'Very Low' Risk From Statin Cholesterol Drugs
Study Says Kidney and Muscle Damage Seen Mostly in People Vulnerable to Those Problems
Conditions That Carry Higher Risk of Muscle Damage
The following conditions are listed as carrying a higher risk of muscle damage from statin drugs, which require either avoidance of the drugs or use of a lower dose:
- Older age, especially greater than 80 (women more than men)
- Small frame and frailty
- Multiple chronic medical conditions, such as chronic kidney failure (especially with diabetes)

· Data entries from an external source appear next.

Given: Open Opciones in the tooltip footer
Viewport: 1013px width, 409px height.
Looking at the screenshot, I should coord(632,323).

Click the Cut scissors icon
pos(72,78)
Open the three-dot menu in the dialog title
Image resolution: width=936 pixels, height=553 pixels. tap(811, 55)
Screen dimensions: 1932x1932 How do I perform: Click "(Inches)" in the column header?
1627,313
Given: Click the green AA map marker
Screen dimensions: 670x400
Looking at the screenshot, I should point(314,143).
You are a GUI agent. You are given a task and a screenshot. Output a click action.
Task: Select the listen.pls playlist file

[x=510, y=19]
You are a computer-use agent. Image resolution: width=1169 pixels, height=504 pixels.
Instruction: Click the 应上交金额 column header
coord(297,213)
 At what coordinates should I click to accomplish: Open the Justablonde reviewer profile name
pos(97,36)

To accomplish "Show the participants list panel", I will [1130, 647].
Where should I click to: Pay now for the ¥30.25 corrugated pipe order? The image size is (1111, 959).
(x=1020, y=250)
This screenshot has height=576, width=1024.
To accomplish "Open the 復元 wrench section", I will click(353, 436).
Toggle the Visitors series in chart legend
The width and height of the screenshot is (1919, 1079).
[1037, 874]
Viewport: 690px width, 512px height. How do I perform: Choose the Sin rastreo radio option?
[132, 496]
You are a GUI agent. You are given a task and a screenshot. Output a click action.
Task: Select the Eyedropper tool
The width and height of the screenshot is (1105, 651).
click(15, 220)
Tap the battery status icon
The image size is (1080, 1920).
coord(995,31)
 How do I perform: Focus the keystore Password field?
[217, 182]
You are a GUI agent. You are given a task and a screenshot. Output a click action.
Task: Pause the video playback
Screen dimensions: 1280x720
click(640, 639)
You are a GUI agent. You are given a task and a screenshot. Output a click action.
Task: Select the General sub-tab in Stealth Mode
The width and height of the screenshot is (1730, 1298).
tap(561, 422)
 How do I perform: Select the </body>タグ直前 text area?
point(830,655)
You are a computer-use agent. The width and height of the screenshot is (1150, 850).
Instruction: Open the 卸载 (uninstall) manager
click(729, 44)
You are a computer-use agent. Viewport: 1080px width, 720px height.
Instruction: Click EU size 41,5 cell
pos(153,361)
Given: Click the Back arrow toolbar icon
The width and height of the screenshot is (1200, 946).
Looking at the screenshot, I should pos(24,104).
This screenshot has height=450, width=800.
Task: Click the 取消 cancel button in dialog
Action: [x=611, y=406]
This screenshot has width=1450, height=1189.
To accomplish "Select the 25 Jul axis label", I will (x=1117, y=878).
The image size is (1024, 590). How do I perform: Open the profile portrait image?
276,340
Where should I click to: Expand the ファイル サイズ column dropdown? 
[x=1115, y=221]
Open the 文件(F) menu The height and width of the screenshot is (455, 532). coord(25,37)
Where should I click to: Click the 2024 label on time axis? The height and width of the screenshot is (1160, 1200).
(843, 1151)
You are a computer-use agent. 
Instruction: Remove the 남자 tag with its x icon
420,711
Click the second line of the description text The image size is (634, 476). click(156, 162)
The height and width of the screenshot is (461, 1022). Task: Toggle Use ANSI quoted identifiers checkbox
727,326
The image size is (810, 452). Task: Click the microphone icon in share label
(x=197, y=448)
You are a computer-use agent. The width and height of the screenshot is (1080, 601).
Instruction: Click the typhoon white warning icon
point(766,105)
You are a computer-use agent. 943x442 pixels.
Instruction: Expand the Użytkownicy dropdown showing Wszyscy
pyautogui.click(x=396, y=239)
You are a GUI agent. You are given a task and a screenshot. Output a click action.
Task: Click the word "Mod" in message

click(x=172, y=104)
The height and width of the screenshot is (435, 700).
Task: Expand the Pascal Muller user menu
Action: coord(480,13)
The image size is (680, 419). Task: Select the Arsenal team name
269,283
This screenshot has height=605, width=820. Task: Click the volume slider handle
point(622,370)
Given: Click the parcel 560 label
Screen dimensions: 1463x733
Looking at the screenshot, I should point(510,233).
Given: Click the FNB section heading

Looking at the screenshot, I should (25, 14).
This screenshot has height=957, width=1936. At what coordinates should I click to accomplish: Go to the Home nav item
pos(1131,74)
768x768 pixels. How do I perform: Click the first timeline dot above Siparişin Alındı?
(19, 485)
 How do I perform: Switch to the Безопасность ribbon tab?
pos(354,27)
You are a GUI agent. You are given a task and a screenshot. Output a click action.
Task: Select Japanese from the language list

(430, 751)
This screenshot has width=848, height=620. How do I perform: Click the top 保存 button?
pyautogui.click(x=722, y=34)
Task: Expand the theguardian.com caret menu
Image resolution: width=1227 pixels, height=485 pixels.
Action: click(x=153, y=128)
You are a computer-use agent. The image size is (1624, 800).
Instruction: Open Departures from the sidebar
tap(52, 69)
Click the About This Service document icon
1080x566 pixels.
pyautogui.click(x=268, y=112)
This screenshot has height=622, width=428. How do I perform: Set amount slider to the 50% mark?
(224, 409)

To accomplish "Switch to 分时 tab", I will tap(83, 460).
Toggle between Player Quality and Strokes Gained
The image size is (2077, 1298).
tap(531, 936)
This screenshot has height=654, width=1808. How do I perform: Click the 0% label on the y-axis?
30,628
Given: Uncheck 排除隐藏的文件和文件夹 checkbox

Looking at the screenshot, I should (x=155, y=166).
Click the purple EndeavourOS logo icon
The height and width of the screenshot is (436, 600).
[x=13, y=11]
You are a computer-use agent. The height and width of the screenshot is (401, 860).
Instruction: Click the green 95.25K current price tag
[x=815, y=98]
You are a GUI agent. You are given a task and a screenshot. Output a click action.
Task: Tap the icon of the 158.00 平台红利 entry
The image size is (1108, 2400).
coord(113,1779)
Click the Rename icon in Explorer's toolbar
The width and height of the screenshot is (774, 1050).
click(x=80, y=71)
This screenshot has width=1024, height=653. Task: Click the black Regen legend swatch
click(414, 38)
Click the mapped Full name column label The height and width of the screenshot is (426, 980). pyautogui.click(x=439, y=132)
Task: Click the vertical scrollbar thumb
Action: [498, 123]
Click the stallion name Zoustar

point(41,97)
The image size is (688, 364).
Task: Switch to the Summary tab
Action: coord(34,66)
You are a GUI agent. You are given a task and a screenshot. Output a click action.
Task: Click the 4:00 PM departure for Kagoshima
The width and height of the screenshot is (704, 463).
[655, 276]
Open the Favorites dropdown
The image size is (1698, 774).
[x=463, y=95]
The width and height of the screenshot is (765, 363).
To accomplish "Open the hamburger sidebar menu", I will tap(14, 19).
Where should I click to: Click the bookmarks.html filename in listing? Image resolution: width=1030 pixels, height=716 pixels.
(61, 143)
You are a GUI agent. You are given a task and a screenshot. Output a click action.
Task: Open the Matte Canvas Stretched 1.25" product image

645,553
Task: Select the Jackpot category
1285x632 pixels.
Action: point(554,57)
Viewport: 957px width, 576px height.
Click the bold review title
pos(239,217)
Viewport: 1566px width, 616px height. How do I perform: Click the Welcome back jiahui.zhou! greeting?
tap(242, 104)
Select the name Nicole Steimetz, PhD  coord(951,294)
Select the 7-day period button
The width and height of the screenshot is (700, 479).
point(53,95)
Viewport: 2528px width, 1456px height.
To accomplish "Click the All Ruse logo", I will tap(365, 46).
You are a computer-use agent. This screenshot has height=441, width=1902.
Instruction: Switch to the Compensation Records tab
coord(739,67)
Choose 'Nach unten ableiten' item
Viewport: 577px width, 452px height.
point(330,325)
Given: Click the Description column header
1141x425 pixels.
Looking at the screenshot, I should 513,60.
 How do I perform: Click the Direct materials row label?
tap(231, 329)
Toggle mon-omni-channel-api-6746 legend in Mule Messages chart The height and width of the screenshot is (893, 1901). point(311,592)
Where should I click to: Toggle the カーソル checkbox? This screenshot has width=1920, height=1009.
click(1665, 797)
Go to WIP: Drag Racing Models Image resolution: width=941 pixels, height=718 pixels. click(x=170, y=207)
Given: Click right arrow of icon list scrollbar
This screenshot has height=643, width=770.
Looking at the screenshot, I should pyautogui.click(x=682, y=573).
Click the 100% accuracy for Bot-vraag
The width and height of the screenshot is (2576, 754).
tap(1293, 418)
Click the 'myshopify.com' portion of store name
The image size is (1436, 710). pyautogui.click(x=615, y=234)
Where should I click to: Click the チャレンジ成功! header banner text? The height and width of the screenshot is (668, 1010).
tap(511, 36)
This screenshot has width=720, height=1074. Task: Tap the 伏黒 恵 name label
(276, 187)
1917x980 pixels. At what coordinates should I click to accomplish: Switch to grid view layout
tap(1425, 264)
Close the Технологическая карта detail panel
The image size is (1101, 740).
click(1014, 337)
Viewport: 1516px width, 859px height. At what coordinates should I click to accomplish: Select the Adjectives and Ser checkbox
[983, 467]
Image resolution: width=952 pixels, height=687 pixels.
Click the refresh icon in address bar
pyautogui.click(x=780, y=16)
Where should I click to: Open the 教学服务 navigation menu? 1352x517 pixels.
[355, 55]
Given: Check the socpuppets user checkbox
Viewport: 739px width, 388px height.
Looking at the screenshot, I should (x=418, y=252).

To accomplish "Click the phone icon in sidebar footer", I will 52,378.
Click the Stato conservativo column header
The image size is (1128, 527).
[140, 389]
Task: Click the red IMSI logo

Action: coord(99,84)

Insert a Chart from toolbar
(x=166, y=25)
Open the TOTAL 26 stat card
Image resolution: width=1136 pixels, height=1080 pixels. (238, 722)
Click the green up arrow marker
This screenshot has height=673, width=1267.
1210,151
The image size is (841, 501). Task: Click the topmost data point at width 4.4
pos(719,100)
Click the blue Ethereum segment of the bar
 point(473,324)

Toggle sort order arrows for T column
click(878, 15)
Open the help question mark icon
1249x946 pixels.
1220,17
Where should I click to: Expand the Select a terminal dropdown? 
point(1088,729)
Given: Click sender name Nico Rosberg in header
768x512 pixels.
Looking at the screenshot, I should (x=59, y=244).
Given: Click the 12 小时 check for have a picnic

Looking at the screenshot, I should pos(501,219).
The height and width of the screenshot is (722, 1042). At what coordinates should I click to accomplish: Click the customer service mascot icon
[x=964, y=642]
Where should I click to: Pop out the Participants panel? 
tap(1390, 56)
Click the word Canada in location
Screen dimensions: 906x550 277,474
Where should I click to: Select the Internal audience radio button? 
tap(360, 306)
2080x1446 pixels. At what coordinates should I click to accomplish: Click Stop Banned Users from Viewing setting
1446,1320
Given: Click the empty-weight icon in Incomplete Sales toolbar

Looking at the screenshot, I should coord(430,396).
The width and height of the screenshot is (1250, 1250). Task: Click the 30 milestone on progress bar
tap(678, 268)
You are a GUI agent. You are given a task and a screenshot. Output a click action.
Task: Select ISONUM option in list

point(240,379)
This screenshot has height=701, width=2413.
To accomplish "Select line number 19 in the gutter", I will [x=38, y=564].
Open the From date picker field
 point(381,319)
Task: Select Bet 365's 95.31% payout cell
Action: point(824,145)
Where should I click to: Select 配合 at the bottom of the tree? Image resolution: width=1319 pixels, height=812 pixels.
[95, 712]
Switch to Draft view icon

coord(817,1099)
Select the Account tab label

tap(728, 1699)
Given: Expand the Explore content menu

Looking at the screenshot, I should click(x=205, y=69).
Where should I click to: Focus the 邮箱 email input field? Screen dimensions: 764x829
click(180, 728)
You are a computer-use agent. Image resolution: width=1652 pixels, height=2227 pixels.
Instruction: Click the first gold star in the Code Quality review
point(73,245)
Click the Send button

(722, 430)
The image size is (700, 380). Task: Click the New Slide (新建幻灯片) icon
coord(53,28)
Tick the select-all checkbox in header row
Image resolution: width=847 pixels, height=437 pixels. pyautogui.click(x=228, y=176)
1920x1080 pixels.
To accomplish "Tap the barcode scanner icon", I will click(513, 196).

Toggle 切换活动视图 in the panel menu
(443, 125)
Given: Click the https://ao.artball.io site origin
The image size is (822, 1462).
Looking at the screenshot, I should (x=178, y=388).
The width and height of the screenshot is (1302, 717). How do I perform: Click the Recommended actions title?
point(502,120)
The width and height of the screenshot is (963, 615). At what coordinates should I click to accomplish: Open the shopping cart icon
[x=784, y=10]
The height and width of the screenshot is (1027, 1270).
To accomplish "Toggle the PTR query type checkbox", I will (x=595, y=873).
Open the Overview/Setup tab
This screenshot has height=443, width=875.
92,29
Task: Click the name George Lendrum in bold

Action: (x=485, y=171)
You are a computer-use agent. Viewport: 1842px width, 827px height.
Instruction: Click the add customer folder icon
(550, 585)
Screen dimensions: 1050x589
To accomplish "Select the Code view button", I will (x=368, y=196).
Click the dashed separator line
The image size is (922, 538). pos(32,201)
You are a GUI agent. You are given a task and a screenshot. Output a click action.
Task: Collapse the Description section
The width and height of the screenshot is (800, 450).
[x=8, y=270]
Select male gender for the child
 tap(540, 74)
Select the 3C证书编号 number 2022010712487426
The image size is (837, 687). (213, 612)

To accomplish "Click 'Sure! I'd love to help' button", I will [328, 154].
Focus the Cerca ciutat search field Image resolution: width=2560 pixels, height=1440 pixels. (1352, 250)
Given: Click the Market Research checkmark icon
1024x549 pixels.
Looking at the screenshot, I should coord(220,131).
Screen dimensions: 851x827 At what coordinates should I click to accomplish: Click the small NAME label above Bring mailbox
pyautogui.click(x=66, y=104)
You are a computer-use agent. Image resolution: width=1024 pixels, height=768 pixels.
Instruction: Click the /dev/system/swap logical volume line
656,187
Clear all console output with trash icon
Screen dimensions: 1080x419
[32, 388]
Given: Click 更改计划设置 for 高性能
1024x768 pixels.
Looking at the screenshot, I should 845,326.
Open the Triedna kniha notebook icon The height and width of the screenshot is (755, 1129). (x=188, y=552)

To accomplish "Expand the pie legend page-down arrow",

- Use of multiple medications that may change the metabolism of the statin drug, especially antifungal drugs
- People who drink large amounts of grapefruit juice (more than one quart per day), which alters the metabolism of statin drugs
- Alcohol abuse
Because each person is different, doctors and patients should know and discuss the risks and benefits before choosing a statin, Grundy told reporters. Cholesterol-lowering statin drugs include information about possible rare muscle or kidney problems in their prescription information; the possible risk isn't a new discovery.
Karas and colleagues looked at muscle and kidney problems reported to the FDA during Crestor's first year on the market (starting in the latter half of 2003).
During that time, there were 28 such side effects per million Crestor prescriptions, 13 per million Zocor prescriptions, 3.5 per million Pravachol prescriptions, and 4.3 per million Lipitor prescriptions, says Karas.
Deaths were extremely rare for all of the statins.
Because reported side effects might be different during a drug's first year, they also checked reports for the three older drugs -- Pravachol, Lipitor, and Zocor -- in their first year of release. Crestor's number was higher than those drugs during their first year but lower than that of another statin, Baycol, which was pulled form the market in 2001.
Baycol was taken off the market because of concerns about deaths related to rhabdomyolysis.
FDA and Crestor
In March, the FDA issued a public health advisory about Crestor's potential risks and benefits. That followed a January 2005 report by AstraZeneca that a patient died while taking Crestor.
After an extensive review, the FDA said that patients taking recommended doses of Crestor had a similar risk of rhabdomyolysis as other statin drugs. Grundy praised the FDA's review in his editorial.
In March, an AstraZeneca news release said the FDA's letter stated that "all of the available evidence indicates that Crestor does not pose a risk of muscle toxicity greater than the other approved statins, and that with respect to renal toxicity, there is no convincing evidence that Crestor poses a serious risk of renal injury.
"Recently, the FDA approved revisions to the Crestor prescribing information, which strengthened language around the appropriate use of Crestor," the release continues. "At the same time, the FDA issued a statement confirming that the potential benefits of Crestor outweigh the potential risks when taken as directed."